Their point, if I remember correctly is that folks outside of the South stereotype Southern cuisine and that stereotyped cuisine came from "help" or black cuisine. I remember someone chatting with Sean Brock saying that anyone write a maintstreem Southern cookbook by frying various foods, slapping a word or two with "y'all" as the title, and they'd sell a million copies.
But my quest is to essentially see the intricacies in the evolution of what we think of today when someone mentions "Southern food."
Similar to the development of gumbo in N.O. that involved Caribbean and African influences from the slave trade, etc.
This post was edited on 7/1/15 at 1:06 pm
Posted on 7/1/15 at 1:05 pm to BarkRuffalo
Let me know how you like it so I'll know whether or not to waste my money!
Posted on 7/1/15 at 1:05 pm to BarkRuffalo
quote:
Sean Brock
I fricking hate Sean Brock and how Garden & Gun incessantly jack him off. It was one of the reasons my wife and I cancelled our subscription.
Posted on 7/1/15 at 1:08 pm to crispyUGA
quote:
I fricking hate Sean Brock and how Garden & Gun incessantly jack him off. It was one of the reasons my wife and I cancelled our subscription.
What does he say or write that you hate?
Posted on 7/1/15 at 1:30 pm to BarkRuffalo
My mother had help when we lived in New Orleans, two black maid/housekeepers. They cooked for us, but my mom always determined what was served, so no exotic Afro cuisine for us. I do remember that every Friday, we'd have huge shrimp cocktails for dinner, although we were not Catholic.

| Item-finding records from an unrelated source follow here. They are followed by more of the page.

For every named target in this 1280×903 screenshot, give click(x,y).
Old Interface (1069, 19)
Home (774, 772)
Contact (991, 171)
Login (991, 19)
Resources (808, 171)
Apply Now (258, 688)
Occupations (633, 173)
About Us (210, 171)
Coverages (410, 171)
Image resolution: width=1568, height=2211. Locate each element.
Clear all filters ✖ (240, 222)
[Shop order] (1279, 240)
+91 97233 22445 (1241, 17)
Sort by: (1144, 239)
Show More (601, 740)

I believe one of the maids, Charlene, smoked marijuana. I recall a smoky smell about her that was not tobacco, as she did not smoke cigarettes.

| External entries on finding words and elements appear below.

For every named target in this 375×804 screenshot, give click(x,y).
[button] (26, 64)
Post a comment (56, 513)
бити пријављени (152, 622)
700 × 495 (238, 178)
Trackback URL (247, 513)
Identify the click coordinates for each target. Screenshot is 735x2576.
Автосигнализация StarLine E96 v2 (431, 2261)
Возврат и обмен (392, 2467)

I believe one of the maids, Charlene, smoked marijuana. I recall a smoky smell about her that was not tobacco, as she did not smoke cigarettes.
Posted on 7/1/15 at 2:01 pm to TigerPanzer
quote:
I believe one of the maids, Charlene, smoked marijuana
You hit that shite didnt you? I know you did...
Posted on 7/1/15 at 2:12 pm to Pavoloco83
quote:
You hit that shite didnt you? I know you did...
The reefer? The maid? Both? Well, I was 7 years old, certainly old enough.
Come to think of it, I had my first touch-'n-feel experiences when I played Doctor with my two neighbors, Meta H. and Vanessa Dupuque, when we were all about 6. Small world, Meta and I are still friends more than 50 years later.
Ah, good old New Orleans. Fond memories.
Posted on 7/1/15 at 2:27 pm to TigerPanzer
Look up John Besh. He has a cook book I own that is really interesting to read if you are looking a coastal / New Orleans cuisine. It is actually surprising how many influences there are on the cuisine in the area. For example he owns Luke. It is a a New Orleans spin to a German restaurant due to the large number of German immigrants there (who would have thought that's tye reason we now have andouille & boudin)
Posted on 7/1/15 at 2:29 pm to ABearsFanNMS
quote:
Look up John Besh.
Thanks. Will do!
Posted on 7/1/15 at 2:35 pm to BarkRuffalo
Breaded fried chicken can stay unspoiled without refrigeration for a week. It was a quick and easy way to feed slaves in transport. Just give em a bucket for the road. On the plantations, slaves were usually just given scraps, just the bitter barely edible greens of vegetables and whatnot, and told to make do. Soul food comes directly from the oppression of slavery.
This post was edited on 7/1/15 at 2:36 pm
Posted on 7/1/15 at 2:50 pm to BarkRuffalo
Soul food is southern food. Southern food is soul food. They are one in the same. Go up north and see for yourself. Black culture is southern culture.
Posted on 7/1/15 at 2:58 pm to genro
quote:
On the plantations, slaves were usually just given scraps, just the bitter barely edible greens of vegetables and whatnot, and told to make do.
Many slaves were given a small plot of land to grow their own food on. They also ate a lot of bread and fatty meat.
Posted on 7/1/15 at 3:03 pm to CatFan81
Posted on 7/1/15 at 3:03 pm to genro
quote:
Soul food comes directly from the oppression of slavery.
And ribs! fricking ribs. Crackers used to throw that shite out.